1. Models of Divine Proportion
Octahedron — $68
Elevated Tetrahedron — $92
Icosahedron — $95
Know a geometry nerd with sharp aesthetic sensibilities? Perfect. Behold these wooden models of Leonardo da Vinci’s ingenious designs for the five Platonic solids, as seen in the book De divina proportione (On Divine Proportion) by Franciscan friar Luca Pacioli. The book is on view in the exhibition, and you can page through it online here. Here da Vinci’s solids have jumped off the page into 3D perspective.
2. Lab Storage Jars
Vessels, vessels, and more vessels! In the exhibition there are depictions of devices designed to distill lunar humidity (what we know as morning dew) thought to contain essence of silver from the moon. And while we can’t guarantee these vessels will do the same, they would at least make for great place to store your…silver essence.
3. Purification Tote
$25.00 (also available online)
A canvas tote with an 18th-century illustration alluding to an alchemical process? WANT.

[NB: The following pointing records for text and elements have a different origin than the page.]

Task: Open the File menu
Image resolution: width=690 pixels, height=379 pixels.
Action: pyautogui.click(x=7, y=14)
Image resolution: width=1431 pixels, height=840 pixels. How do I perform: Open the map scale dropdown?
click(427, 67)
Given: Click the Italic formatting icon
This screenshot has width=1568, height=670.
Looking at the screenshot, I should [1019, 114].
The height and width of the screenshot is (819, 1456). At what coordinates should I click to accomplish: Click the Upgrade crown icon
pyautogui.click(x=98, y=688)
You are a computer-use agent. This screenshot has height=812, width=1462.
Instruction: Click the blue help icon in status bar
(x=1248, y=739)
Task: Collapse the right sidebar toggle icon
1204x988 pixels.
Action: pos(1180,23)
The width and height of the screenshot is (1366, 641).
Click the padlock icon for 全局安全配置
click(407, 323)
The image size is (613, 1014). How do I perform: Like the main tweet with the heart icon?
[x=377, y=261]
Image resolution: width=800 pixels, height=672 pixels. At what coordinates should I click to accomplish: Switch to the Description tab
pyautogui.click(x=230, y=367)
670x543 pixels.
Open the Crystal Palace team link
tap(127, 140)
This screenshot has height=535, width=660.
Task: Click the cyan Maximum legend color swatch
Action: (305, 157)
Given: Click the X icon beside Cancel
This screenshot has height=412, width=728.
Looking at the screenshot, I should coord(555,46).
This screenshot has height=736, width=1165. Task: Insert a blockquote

Purification, described in alchemical manuscripts as “whitening,” is the chemical process of rendering something pure. In this illustration from a 1700 manuscript called Das Buch mit Sieben SiegeIn, a white bird, symbol of the purification process, dives into a greasy pool at the bottom of a vessel, streaking it with gold.
Alchemists tried for centuries to make gold from base metals. They never succeeded, but you can get a whole bottle of the stuff without the smells and flames. One of David Brafman’s favorites; he has 10 in his office.
5. The Secrets of Alchemy by Lawrence M. Principe
A true alchemist-in-training wouldn’t be without a book of secrets. This is the intro guide to alchemy, as recommended by Rhiannon. The book traces the history of alchemy from ancient times to its heyday in early modern Europe and introduces some of the more memorable alchemists of history. Bonus: recipes for “glass of antimony” and “philosophers’ tree.” Good for history buffs and curious teens.
6. Plasma Globe
Two sizes, $18 and $36
For the niece or nephew who you bring to the museum and always asks “why can’t I touch?” These are the miniature versions of the plasma globe on view inside the exhibition.
Plasma is the fourth state of matter (the other three are solid, liquid, and gas) and is created when gas is superheated. It was discovered in 1879 by Sir William Crookes, and the discovery of this “radiant” form of matter stemmed from the age-old search for an unseen fifth element that bound together earth, air, fire, and water. Plasma is the most abundant type of matter in the universe, and physicists speculate that, after the Big Bang, all matter in the universe consisted of a giant plasma fireball. Who doesn’t want a mini version of this in their office, bedroom, or studio?
7. Celestial Planner
$14.95 (also available online)
Perfect for the philosopher’s desk: twelve monthly calendar pages with reproductions of allegorical maps of the heavens drawn by German Renaissance genius Albrecht Dürer.
Artists were crucial in designing charts to map celestial bodies. Sometimes coordinating group events takes the right alignment of the universe, and we hope this celestial planner helps your friend shoot for the stars.
8. Mineral Poster
$3.95 for the poster (also available online)
$16 for the poster hanger
It rocks. Need we say more?
9. Gold-Dipped Cocktail Glass
$15.95 (also available online)
Beautiful gold glasses that would sparkle at any cocktail party. Pretend you made them in your alchemy lab!
Glass was the plastic of antiquity—the invention of glassblowing in the 1st century BCE made glass accessible and inexpensive to produce and use in daily life. Through the Renaissance, glass vessels in many shapes became important for all kinds of alchemical processes. While the tools and vessels were widespread, the methods for using the tools were closely guarded secret—sometimes even written in code.
10. Crystal Growing Science Kit
Does your budding alchemist accidentally kill plants? Well, have they tried growing crystals? Alchemy’s impact has continued well into the 20th century. Liquid crystals, for example, are used in LCD screens, the canvas of our digital world. We cannot guarantee that an iPhone will grow out of this kit, but you and your favorite science-loving kid can have fun watching the crystals take shape.